Inactivation of urokinase-type plasminogen activator receptor induces dermal and pulmonary fibrosis and peripheral microvasculopathy in mice closely mimicking human systemic sclerosis

Mirko Manetti, Irene Rosa, Anna Franca Milia, Dalila Conte, Martina Ruffo, Peter Carmeliet, Marco Matucci-Cerinic, Lidia Ibba-Manneschi


Urokinase-type plasminogen activator receptor (uPAR, or CD87) is a key component of the fibrinolytic system involved in extracellular matrix remodeling and angiogenesis. The cleavage/inactivation of uPAR is a crucial step in fibroblast-to-myofibroblast transition and has been implicated in systemic sclerosis (SSc, scleroderma) peripheral microvasculopathy and impaired angiogenesis. In the present study, we investigated whether uPAR gene inactivation in mice could result in tissue fibrosis and peripheral microvasculopathy resembling human SSc. Skin and lung sections from uPAR-deficient mice and wild-type littermates at 12 and 24 weeks of age were stained with hematoxylin-eosin, Masson’s trichrome and Picrosirius red. Dermal thickness and hydroxyproline content were quantified. The number of myofibroblasts and microvessels were determined in skin sections immunostained for alpha-smooth muscle actin and the pan-endothelial cell marker CD31, respectively. Endothelial cell apoptosis was assessed by TUNEL/CD31 immunofluorescence assay. Dermal thickness, collagen content and myofibroblast counts were significantly greater in uPAR-deficient mice than in wild-type littermates. In uPAR-deficient mice, dermal fibrosis was paralleled by endothelial cell apoptosis and severe loss of microvessels. Lung specimens from uPAR-deficient mice exhibited non-specific interstitial pneumonia-like pathological features with large patchy areas of lung parenchyma displaying a uniform interstitial involvement characterized by both diffuse cellular inflammation and collagen deposition.
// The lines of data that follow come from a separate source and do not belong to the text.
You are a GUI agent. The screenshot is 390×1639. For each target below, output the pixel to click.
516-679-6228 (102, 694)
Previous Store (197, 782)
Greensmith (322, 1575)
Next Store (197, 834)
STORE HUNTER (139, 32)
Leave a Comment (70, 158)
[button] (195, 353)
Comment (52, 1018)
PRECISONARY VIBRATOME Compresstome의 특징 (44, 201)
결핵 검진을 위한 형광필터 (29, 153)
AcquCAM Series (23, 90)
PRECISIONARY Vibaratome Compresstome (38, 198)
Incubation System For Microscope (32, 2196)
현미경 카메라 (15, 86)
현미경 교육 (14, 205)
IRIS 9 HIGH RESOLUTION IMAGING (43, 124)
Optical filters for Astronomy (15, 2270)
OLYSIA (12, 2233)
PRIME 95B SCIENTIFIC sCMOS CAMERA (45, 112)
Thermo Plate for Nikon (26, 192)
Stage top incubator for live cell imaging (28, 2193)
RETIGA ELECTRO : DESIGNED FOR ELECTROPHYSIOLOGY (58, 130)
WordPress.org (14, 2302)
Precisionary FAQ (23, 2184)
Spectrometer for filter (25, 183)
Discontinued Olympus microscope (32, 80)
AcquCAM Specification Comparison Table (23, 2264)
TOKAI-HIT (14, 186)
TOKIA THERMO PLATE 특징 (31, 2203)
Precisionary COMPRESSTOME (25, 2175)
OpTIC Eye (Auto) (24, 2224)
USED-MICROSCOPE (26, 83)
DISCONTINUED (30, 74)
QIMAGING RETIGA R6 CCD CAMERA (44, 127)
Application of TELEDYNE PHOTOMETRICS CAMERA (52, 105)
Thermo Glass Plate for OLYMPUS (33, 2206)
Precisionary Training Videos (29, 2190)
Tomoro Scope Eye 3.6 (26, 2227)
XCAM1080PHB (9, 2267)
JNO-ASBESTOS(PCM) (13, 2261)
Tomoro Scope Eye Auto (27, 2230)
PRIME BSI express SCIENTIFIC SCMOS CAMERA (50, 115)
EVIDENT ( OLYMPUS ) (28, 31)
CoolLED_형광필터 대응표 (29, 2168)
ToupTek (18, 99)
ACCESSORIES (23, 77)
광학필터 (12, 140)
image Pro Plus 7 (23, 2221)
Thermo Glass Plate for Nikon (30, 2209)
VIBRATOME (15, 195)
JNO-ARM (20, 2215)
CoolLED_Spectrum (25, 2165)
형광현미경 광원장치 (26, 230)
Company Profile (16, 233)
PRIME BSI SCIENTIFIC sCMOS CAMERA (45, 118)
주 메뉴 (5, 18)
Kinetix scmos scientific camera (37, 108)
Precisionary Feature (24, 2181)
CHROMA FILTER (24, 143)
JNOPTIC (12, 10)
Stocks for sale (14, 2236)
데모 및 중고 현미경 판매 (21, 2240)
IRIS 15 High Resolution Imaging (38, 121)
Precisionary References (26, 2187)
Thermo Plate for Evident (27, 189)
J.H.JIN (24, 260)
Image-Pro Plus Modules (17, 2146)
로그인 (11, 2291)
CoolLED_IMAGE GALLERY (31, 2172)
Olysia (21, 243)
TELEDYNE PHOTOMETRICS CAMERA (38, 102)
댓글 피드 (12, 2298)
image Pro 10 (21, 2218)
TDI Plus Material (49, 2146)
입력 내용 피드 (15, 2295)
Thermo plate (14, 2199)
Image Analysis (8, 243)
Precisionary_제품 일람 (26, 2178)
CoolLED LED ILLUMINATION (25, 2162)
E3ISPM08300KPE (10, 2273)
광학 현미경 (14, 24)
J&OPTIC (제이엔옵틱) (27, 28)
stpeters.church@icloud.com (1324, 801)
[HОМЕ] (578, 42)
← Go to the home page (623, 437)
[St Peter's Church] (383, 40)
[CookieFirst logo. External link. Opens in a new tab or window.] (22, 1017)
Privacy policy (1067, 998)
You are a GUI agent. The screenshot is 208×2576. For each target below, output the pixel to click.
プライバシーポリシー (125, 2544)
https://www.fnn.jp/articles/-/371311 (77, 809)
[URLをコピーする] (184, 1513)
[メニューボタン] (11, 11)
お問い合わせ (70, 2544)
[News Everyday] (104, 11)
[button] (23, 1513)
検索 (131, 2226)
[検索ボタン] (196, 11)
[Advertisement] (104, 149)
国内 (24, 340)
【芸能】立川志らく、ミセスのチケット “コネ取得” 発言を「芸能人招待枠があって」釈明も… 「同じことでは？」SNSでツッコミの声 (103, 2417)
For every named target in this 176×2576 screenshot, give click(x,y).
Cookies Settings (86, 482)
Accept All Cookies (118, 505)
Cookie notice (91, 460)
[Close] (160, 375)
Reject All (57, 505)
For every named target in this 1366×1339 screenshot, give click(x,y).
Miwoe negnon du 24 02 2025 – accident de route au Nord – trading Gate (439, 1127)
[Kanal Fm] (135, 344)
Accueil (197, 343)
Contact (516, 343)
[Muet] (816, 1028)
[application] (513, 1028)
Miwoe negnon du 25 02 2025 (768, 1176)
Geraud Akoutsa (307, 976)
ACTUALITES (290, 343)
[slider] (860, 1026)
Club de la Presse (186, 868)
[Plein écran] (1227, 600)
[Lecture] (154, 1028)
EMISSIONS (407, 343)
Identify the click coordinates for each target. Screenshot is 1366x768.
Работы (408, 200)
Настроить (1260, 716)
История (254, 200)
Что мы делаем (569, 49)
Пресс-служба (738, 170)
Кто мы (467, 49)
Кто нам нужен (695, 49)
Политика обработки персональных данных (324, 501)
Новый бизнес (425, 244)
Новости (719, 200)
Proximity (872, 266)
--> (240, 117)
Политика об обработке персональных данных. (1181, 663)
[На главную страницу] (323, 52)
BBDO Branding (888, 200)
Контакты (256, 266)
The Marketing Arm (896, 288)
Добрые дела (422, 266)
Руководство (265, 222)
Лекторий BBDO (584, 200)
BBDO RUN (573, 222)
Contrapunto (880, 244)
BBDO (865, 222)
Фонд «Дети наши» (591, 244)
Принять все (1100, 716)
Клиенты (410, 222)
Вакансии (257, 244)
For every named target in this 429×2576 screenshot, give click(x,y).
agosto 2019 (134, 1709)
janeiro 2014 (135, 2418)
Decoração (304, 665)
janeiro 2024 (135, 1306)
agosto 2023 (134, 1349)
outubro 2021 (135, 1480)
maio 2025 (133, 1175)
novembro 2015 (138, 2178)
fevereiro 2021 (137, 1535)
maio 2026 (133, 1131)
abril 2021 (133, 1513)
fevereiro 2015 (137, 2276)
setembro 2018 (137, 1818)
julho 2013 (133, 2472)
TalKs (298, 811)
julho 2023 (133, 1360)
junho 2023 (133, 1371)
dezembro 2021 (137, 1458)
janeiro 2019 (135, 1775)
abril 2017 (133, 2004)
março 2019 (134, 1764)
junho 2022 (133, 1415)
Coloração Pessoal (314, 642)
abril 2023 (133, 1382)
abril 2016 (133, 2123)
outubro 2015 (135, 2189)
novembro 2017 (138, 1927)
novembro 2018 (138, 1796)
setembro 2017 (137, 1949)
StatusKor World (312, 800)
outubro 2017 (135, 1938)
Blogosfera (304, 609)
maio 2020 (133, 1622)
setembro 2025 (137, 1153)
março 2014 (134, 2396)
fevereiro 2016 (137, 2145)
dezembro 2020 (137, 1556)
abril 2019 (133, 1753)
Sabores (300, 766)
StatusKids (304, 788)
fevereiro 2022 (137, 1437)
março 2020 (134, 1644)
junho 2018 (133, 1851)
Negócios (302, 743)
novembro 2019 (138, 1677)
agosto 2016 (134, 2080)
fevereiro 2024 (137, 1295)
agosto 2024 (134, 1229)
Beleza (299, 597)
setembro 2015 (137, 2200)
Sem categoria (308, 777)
In uPAR-deficient mice pulmonary pathology worsened significantly from 12 to 24 weeks of age, as shown by a significant increase in alveolar septal width and collagen content.The absence of uPAR induces dermal and pulmonary fibrosis and peripheral microvasculopathy in mice closely mimicking human SSc. uPAR-deficient mice might be a promising preclinical model to study the pathogenetic mechanisms of human SSc and enable testing of antifibrotic agents and drugs targeting small vessel vasculopathy simultaneously.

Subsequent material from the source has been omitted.